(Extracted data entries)

▽

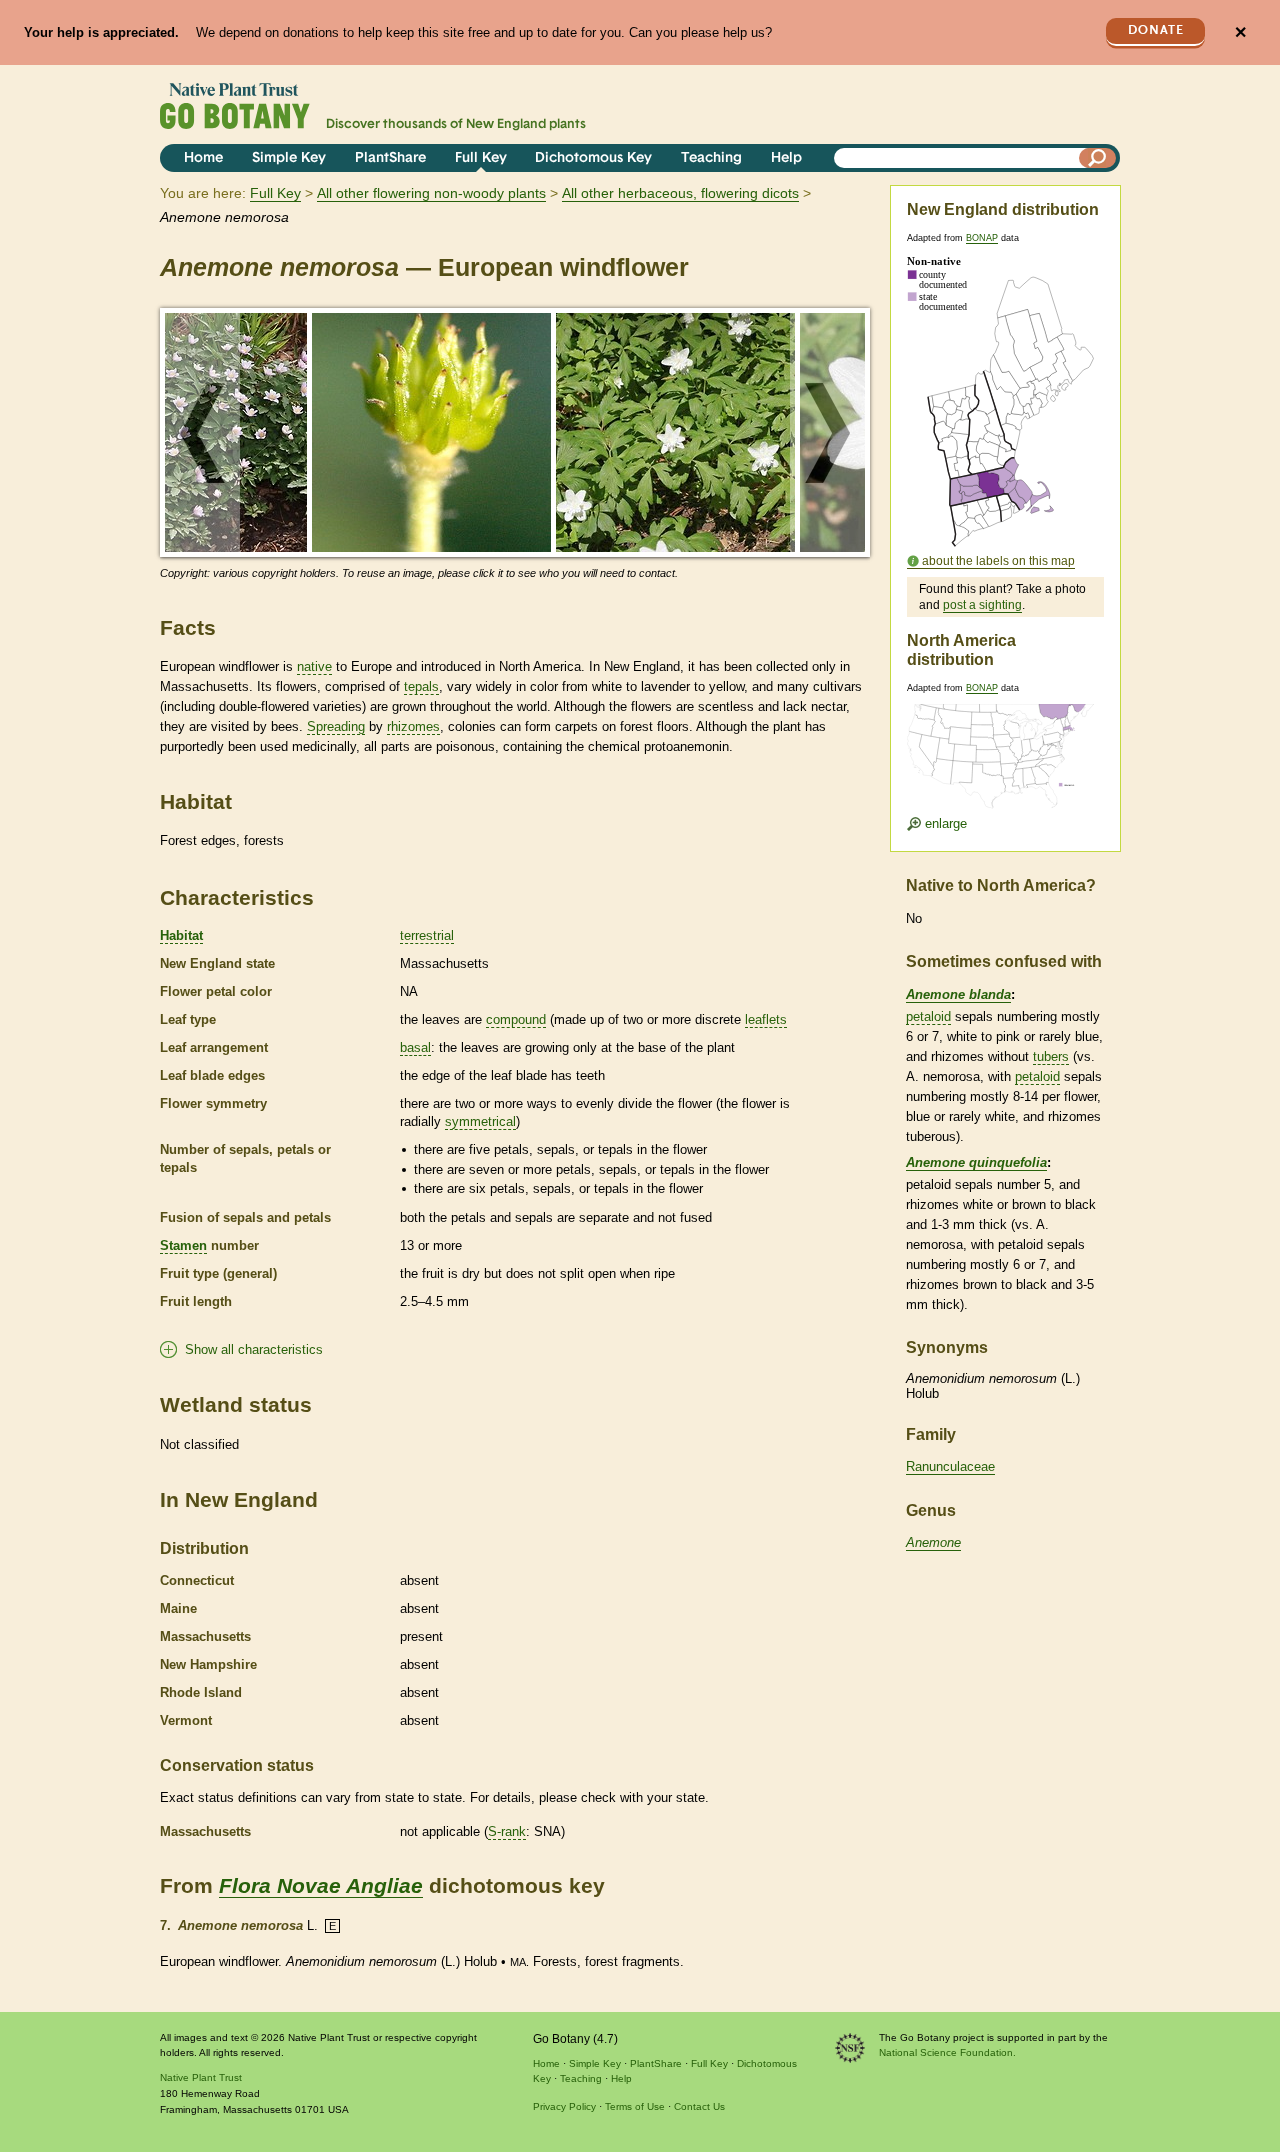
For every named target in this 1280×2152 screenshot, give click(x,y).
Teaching (711, 158)
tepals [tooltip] (421, 686)
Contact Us (699, 2106)
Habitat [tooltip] (181, 935)
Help (786, 158)
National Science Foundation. (947, 2052)
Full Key (481, 158)
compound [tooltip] (516, 1019)
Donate (1156, 30)
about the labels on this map (998, 561)
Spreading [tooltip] (336, 726)
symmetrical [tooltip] (480, 1121)
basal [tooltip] (415, 1047)
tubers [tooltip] (1051, 1056)
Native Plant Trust (201, 2077)
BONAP (982, 238)
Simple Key (289, 158)
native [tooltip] (314, 666)
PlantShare (390, 158)
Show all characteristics (254, 1349)
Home (203, 158)
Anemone (933, 1542)
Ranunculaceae (950, 1466)
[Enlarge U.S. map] (1005, 743)
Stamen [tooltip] (183, 1245)
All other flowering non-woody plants (431, 193)
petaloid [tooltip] (928, 1016)
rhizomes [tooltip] (413, 726)
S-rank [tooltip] (507, 1831)
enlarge (944, 823)
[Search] (1098, 158)
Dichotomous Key (593, 158)
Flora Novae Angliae (321, 1885)
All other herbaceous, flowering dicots (680, 193)
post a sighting (982, 605)
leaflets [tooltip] (766, 1019)
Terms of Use (635, 2106)
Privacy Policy (564, 2106)
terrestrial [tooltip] (427, 935)
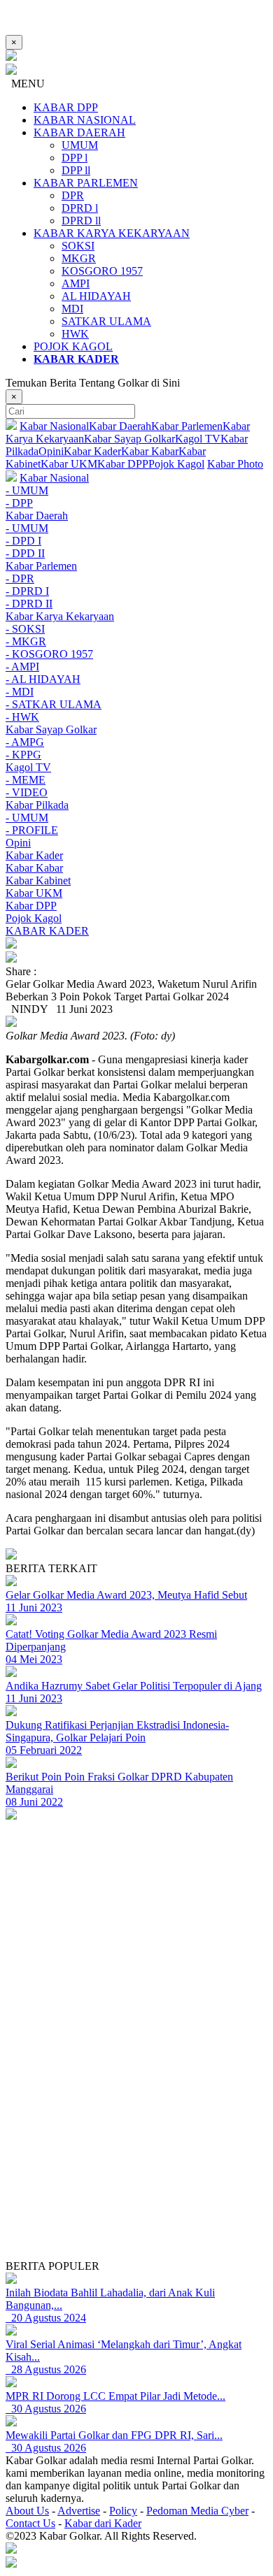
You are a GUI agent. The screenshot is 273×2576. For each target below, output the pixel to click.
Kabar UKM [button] (34, 893)
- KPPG (23, 755)
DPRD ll (81, 220)
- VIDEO (27, 792)
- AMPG (25, 742)
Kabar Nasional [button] (54, 478)
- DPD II (25, 553)
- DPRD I (27, 591)
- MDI (20, 692)
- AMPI (22, 666)
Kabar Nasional (54, 426)
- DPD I (23, 541)
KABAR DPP (66, 107)
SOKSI (78, 246)
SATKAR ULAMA (106, 321)
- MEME (26, 780)
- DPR (20, 578)
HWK (75, 334)
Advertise (78, 2511)
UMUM (80, 145)
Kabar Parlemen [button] (41, 566)
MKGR (79, 258)
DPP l (75, 158)
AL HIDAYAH (96, 296)
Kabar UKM (69, 464)
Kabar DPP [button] (31, 906)
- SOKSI (25, 629)
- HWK (22, 717)
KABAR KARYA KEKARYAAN (112, 233)
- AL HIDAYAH (43, 679)
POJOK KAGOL (73, 346)
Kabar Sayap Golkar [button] (51, 729)
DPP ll (76, 170)
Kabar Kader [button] (34, 855)
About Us (27, 2511)
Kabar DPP (122, 464)
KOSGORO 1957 (102, 271)
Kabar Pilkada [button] (37, 805)
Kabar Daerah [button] (37, 515)
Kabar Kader (92, 451)
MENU (25, 83)
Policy (123, 2511)
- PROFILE (32, 830)
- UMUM (27, 490)
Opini (51, 451)
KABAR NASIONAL (85, 120)
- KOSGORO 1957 (49, 654)
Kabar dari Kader (102, 2523)
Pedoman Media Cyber (197, 2511)
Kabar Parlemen (187, 426)
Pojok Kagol (176, 464)
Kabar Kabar (149, 451)
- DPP (19, 503)
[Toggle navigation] (136, 944)
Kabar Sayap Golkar (129, 439)
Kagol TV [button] (28, 767)
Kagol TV (197, 439)
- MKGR (26, 641)
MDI (72, 309)
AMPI (76, 283)
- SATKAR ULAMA (54, 704)
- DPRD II (29, 604)
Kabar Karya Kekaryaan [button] (60, 616)
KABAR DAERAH (79, 132)
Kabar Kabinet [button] (38, 880)
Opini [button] (18, 843)
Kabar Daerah (120, 426)
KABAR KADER (47, 931)
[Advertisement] (136, 2123)
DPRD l (80, 208)
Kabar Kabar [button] (34, 868)
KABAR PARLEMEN (86, 183)
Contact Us (30, 2523)
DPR (73, 195)
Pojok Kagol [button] (34, 918)
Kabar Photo (235, 464)
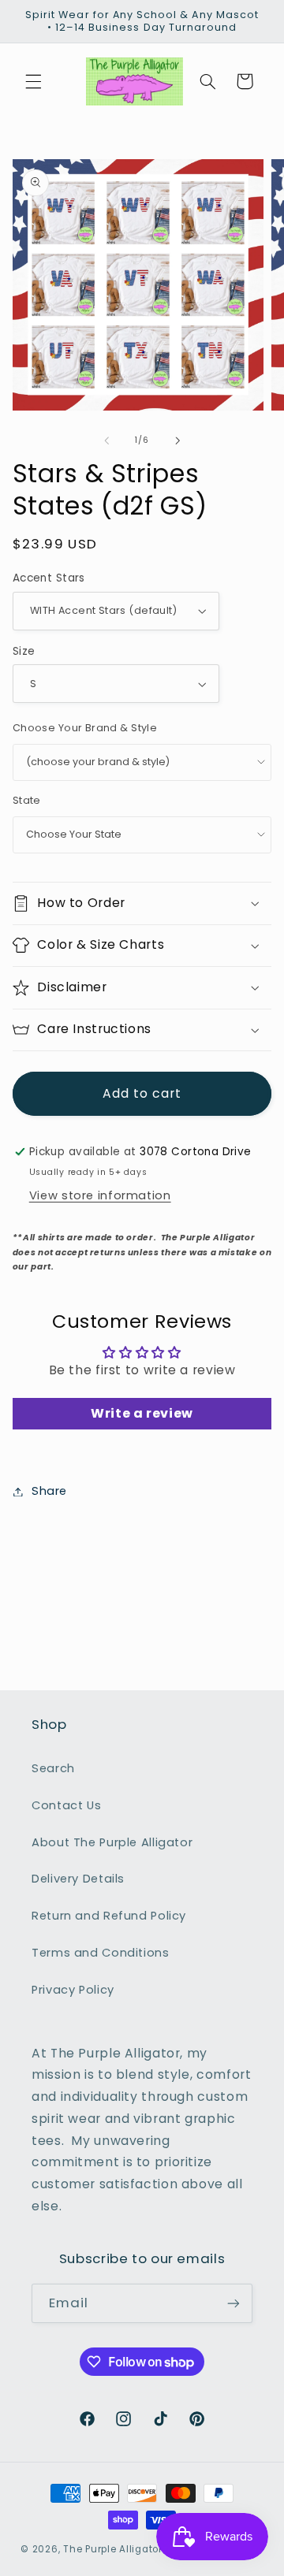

△

Beginning at the line above with "- MEME (26, 780)" and finishing at the line with "[Toggle navigation] (136, 944)", return each line exactly and return nothing else.

- MEME (26, 780)
- DPR (20, 578)
HWK (75, 334)
Advertise (78, 2511)
UMUM (80, 145)
Kabar Parlemen [button] (41, 566)
MKGR (79, 258)
DPP l (75, 158)
AL HIDAYAH (96, 296)
Kabar UKM (69, 464)
Kabar DPP [button] (31, 906)
- SOKSI (25, 629)
- HWK (22, 717)
KABAR KARYA KEKARYAAN (112, 233)
- AL HIDAYAH (43, 679)
POJOK KAGOL (73, 346)
Kabar Sayap Golkar [button] (51, 729)
DPP ll (76, 170)
Kabar Kader [button] (34, 855)
About Us (27, 2511)
Kabar DPP (122, 464)
KOSGORO 1957 (102, 271)
Kabar Pilkada [button] (37, 805)
Kabar Daerah [button] (37, 515)
Kabar Kader (92, 451)
MENU (25, 83)
Policy (123, 2511)
- PROFILE (32, 830)
- UMUM (27, 490)
Opini (51, 451)
KABAR NASIONAL (85, 120)
- KOSGORO 1957 (49, 654)
Kabar dari Kader (102, 2523)
Pedoman Media Cyber (197, 2511)
Kabar Parlemen (187, 426)
Pojok Kagol (176, 464)
Kabar Kabar (149, 451)
- DPP (19, 503)
[Toggle navigation] (136, 944)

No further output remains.